I'd try the SSD if I was you.

Cloning and replacing the hard drive in the laptop is a breeze.

Paying for the SSD is painful though - ~ £460 for a 500G version here in the UK

-----Original Message-----
From: Action Request System discussion list(ARSList) 
[mailto:arslist@ARSLIST.ORG] On Behalf Of Murnane, Phil
Sent: 16 March 2012 13:30
To: arslist@ARSLIST.ORG
Subject: Re: Solid State Hard Drives

Peter:

I have a habit of keeping a resource monitor (Windows 7 Resource Monitor or 
CentOS GNOME widget) running on my laptop at all times and of never using the 
host OS to do anything except run VMs.  Given sufficient RAM (8GB seems 
adequate), I've found that the hard disk is almost always the bottleneck in 
performance, especially when running more than one VM.

I've been considering buying an external esata enclosure with two 7200 RPM 
drives configured as RAID 0 for my work laptop.  I use a similar storage 
configuration on my home server, and the disk bottleneck is much reduced.

All that being said, SSDs have seemed pretty stable for the last couple of 
years.  If performance similar to the RAID 0 configuration can be achieved 
internally, then it would be _way_ more convenient than an external enclosure.

HTH,
--Phil

-----Original Message-----
From: Action Request System discussion list(ARSList) 
[mailto:arslist@ARSLIST.ORG] On Behalf Of Peter Romain
Sent: Friday, March 16, 2012 07:49
To: arslist@ARSLIST.ORG
Subject: Solid State Hard Drives

Hi All,

I couldn't get ITSM to run on my laptop which has an i7 processor and 8G RAM.
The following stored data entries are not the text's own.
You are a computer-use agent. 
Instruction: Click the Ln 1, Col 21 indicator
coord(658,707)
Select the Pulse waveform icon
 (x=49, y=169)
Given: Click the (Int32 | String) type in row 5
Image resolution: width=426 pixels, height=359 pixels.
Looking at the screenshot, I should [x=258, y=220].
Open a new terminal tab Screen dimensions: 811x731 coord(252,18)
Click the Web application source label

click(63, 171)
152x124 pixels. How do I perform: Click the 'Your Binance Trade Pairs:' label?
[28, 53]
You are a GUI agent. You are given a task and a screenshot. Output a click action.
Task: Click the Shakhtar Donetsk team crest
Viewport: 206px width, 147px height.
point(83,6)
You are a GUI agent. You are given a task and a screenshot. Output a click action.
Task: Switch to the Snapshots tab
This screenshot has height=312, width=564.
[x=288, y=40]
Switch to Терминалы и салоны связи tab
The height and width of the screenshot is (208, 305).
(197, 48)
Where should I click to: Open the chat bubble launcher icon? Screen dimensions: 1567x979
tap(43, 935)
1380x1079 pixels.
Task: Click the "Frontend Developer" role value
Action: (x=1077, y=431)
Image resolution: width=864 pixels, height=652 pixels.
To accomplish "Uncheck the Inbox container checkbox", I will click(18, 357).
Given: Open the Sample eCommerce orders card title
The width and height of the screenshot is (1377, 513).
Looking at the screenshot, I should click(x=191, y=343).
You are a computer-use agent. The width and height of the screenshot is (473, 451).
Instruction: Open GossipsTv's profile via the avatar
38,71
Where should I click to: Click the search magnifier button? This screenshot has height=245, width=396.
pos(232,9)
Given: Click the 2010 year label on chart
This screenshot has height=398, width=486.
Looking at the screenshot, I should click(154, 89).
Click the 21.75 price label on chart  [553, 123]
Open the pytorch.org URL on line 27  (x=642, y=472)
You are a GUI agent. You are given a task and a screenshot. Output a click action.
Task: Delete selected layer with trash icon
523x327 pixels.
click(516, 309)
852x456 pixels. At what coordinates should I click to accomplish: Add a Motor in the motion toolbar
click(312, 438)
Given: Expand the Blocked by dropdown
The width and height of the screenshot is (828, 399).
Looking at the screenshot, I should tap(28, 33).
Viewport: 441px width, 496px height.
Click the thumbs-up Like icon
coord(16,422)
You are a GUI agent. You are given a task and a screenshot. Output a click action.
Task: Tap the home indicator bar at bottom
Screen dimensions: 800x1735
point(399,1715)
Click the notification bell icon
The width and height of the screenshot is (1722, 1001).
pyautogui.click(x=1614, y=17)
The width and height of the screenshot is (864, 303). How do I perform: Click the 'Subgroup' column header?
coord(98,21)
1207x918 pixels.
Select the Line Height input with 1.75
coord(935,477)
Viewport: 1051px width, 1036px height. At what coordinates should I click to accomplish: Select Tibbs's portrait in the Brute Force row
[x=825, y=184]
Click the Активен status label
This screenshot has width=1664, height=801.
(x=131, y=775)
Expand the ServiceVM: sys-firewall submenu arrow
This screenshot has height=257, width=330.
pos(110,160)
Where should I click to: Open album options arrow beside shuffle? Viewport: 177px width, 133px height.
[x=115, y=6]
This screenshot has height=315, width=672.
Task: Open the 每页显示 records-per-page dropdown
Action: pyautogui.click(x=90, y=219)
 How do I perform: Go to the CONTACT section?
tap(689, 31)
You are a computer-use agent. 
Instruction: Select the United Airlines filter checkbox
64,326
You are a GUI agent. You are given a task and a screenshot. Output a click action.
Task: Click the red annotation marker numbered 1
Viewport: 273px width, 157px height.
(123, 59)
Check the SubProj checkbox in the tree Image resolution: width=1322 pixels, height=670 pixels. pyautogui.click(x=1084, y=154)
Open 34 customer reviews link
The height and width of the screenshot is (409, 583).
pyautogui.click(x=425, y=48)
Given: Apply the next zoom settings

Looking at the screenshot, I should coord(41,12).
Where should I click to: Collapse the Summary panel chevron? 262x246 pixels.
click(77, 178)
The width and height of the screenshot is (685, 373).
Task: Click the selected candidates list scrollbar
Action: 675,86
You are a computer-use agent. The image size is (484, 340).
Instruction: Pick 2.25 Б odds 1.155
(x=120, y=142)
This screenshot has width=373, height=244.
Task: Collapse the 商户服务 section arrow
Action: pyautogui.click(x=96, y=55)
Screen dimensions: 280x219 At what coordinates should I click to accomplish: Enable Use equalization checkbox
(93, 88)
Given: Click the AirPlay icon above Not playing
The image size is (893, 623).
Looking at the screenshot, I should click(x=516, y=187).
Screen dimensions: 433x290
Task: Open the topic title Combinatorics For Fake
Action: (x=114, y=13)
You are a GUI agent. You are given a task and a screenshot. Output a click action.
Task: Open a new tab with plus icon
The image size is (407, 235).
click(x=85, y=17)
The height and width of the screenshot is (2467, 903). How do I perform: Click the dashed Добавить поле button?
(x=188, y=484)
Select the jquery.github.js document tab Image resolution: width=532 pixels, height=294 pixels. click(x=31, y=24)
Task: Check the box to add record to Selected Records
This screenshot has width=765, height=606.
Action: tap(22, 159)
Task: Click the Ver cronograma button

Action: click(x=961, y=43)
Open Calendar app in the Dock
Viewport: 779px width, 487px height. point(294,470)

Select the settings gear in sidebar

I recently upgraded it to 16G and replaced the hard drive with a 500GB SSD.

Now ITSM flies and I can run it and ADDM together in VM's and still do the 
normal document/email stuff.

Are SSD's now sufficiently stable to use in datacenter servers?

If so, would this help solve some performance issues?

I'm not responsible for any servers so am just asking out of interest.